## WHAT YOU WILL DO:
Lines from the beginning of the entries up to and including the one with "Viewport: 658px width, 582px height." must be duplicated word for word; leave out all others.

[DATASET ENTRIES — start]

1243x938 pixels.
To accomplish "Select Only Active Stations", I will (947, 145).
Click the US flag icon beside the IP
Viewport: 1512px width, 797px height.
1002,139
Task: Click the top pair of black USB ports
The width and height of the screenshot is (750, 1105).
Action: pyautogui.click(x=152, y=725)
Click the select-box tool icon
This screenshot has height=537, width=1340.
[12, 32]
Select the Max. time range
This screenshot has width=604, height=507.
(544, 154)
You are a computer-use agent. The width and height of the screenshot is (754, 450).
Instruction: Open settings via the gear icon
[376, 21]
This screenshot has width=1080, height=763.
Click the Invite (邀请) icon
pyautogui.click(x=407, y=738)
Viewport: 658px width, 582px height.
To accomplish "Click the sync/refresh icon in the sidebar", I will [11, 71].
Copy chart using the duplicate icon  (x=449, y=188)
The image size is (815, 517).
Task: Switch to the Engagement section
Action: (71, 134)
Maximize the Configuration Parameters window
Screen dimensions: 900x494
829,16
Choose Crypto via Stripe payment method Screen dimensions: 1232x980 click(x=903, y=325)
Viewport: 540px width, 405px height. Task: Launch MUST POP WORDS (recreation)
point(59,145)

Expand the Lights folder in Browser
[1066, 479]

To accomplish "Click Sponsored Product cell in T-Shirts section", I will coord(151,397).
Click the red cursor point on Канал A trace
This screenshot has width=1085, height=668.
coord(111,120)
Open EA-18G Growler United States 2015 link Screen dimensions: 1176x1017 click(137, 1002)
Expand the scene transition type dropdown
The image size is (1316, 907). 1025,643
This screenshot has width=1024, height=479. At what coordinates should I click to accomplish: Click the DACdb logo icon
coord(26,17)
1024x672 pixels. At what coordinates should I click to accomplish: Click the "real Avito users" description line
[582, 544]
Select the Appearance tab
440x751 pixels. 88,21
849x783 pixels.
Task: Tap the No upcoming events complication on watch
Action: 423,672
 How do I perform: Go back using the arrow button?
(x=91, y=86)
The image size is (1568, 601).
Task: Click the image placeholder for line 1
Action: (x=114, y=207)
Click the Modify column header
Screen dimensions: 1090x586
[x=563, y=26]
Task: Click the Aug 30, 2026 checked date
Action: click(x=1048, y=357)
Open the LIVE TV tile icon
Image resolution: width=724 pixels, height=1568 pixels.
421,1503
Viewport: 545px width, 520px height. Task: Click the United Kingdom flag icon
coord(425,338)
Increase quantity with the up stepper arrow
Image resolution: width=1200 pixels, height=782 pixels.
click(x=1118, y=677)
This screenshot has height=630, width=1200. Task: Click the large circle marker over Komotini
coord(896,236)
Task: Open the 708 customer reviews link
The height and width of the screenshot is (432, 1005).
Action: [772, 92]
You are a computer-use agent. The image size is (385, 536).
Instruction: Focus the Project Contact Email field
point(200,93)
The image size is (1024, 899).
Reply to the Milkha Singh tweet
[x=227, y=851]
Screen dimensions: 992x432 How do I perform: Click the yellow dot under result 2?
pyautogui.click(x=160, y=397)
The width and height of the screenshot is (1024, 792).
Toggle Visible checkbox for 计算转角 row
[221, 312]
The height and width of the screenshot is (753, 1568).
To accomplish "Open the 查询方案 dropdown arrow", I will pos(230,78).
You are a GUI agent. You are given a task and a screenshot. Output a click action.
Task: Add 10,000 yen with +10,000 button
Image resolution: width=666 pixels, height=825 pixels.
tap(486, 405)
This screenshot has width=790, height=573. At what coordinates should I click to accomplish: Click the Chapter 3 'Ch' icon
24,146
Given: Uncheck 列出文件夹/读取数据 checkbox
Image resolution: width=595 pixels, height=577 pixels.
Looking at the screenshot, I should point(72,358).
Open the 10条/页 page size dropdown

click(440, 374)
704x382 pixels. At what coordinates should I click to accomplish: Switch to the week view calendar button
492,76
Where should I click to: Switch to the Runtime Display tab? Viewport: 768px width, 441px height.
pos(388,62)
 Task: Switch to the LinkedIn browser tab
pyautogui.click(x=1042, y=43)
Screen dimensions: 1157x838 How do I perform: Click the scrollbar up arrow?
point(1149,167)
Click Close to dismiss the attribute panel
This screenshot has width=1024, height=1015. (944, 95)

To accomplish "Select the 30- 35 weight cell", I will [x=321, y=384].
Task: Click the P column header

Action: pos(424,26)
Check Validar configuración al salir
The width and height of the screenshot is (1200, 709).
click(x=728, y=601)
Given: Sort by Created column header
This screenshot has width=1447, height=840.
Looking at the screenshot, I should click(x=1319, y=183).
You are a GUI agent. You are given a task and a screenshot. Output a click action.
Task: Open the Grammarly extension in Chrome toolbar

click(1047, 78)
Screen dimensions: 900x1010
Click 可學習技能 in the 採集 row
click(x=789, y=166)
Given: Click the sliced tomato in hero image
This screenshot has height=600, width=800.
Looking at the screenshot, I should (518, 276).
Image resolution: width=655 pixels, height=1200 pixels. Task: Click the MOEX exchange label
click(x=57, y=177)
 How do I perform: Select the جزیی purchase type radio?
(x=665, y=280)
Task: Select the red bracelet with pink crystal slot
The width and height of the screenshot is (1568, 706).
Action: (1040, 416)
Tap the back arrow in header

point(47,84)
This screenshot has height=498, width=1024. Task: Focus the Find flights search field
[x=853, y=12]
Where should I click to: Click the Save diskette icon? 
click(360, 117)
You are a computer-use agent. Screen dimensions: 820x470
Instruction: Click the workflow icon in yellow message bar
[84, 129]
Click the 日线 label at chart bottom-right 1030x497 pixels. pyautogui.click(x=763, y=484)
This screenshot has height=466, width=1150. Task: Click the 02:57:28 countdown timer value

[DATASET ENTRIES — finish]

## FINAL ANSWER:
1243x938 pixels.
To accomplish "Select Only Active Stations", I will (947, 145).
Click the US flag icon beside the IP
Viewport: 1512px width, 797px height.
1002,139
Task: Click the top pair of black USB ports
The width and height of the screenshot is (750, 1105).
Action: pyautogui.click(x=152, y=725)
Click the select-box tool icon
This screenshot has height=537, width=1340.
[12, 32]
Select the Max. time range
This screenshot has width=604, height=507.
(544, 154)
You are a computer-use agent. The width and height of the screenshot is (754, 450).
Instruction: Open settings via the gear icon
[376, 21]
This screenshot has width=1080, height=763.
Click the Invite (邀请) icon
pyautogui.click(x=407, y=738)
Viewport: 658px width, 582px height.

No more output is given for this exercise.